== EXERCISE DETAILS ==
Give the number of lines in these entries that contain "Samsung", and nothing more.

□ □ □

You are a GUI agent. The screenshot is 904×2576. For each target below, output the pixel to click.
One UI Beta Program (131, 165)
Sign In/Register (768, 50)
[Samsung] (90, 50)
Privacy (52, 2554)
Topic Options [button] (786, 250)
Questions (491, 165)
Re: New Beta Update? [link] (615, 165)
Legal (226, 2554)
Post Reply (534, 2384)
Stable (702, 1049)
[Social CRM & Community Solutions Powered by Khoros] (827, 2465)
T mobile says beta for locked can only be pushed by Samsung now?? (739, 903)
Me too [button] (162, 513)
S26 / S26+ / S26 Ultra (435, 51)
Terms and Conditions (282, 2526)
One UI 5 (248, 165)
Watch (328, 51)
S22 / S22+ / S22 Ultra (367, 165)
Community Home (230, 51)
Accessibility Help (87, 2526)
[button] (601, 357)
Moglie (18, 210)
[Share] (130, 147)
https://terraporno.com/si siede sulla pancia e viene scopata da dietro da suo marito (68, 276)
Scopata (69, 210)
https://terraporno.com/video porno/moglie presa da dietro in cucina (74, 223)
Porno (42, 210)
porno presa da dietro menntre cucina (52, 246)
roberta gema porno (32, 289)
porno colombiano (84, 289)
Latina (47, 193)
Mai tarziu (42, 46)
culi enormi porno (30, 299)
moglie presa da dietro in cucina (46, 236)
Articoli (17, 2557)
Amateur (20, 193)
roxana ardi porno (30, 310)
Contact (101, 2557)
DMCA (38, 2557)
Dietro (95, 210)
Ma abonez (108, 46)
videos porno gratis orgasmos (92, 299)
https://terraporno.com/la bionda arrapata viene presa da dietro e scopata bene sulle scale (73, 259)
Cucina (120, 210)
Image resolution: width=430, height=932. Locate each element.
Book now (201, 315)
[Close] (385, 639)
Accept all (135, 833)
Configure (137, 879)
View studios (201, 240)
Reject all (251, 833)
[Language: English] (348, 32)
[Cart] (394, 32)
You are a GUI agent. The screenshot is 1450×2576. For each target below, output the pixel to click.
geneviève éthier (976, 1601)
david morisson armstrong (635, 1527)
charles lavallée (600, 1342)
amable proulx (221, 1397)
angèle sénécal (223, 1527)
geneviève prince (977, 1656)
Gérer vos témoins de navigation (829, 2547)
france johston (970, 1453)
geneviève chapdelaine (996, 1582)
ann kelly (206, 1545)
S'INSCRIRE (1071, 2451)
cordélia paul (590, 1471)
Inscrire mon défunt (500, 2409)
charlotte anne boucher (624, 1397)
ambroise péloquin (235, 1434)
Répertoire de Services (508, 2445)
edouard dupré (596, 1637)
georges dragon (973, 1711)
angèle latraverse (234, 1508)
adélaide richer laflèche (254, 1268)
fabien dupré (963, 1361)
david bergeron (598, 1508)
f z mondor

□ □ □

== EXERCISE SOLUTION ==
2